Single-cell RNA-sequencing (scRNA-seq) measures gene expression in single cells, while single-nucleus ATAC-sequencing (snATAC-seq) enables the quantification of chromatin accessibility in single nuclei. These two data types provide complementary information for deciphering cell types/states. However, when analyzed individually, scRNA-seq and snATAC-seq data often produce conflicting results regarding cell type/state assignment. In addition, there is a loss of power as the two modalities reflect the same underlying cell types/states. Recently, it has become possible to measure both gene expression and chromatin accessibility from the same nucleus. Such paired data make it possible to directly model the relationships between the two modalities.
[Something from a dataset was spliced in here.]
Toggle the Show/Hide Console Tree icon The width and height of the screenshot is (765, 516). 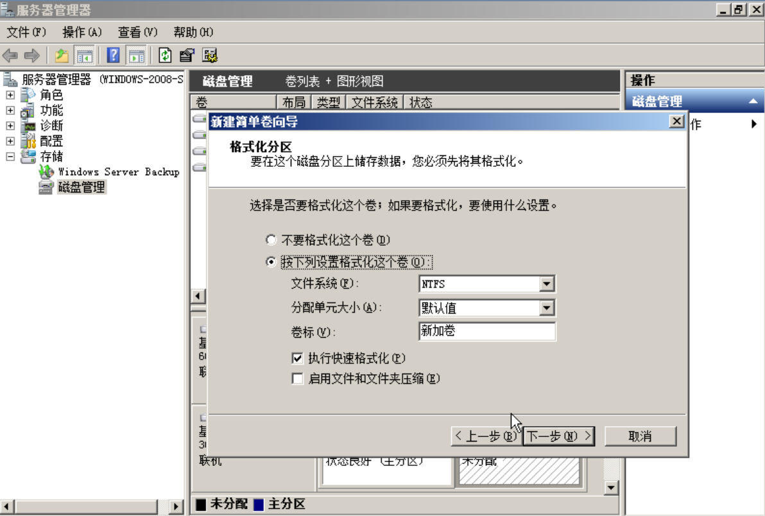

However, given the availability of the vast amount of single-modality data, it is desirable to integrate the paired and unpaired single-modality data to gain a comprehensive view of the cellular complexity. Here, we benchmarked the performance of seven existing single-cell multi-omic data integration methods. Specifically, we evaluated whether these methods are able to uncover peak-gene associations from single-modality data, and to what extent the multiome data can provide additional guidance for the analysis of the existing single-modality data. Our results indicate that multiome data are helpful for annotating single-modality data, but the number of cells in the multiome data is critical to ensure a good cell type annotation. Additionally, when generating a multiome dataset, the number of cells is more important than sequencing depth for cell type annotation. Lastly, Seurat v4 is the best at integrating scRNA-seq, snATAC-seq, and multiome data even in the presence of complex batch effects.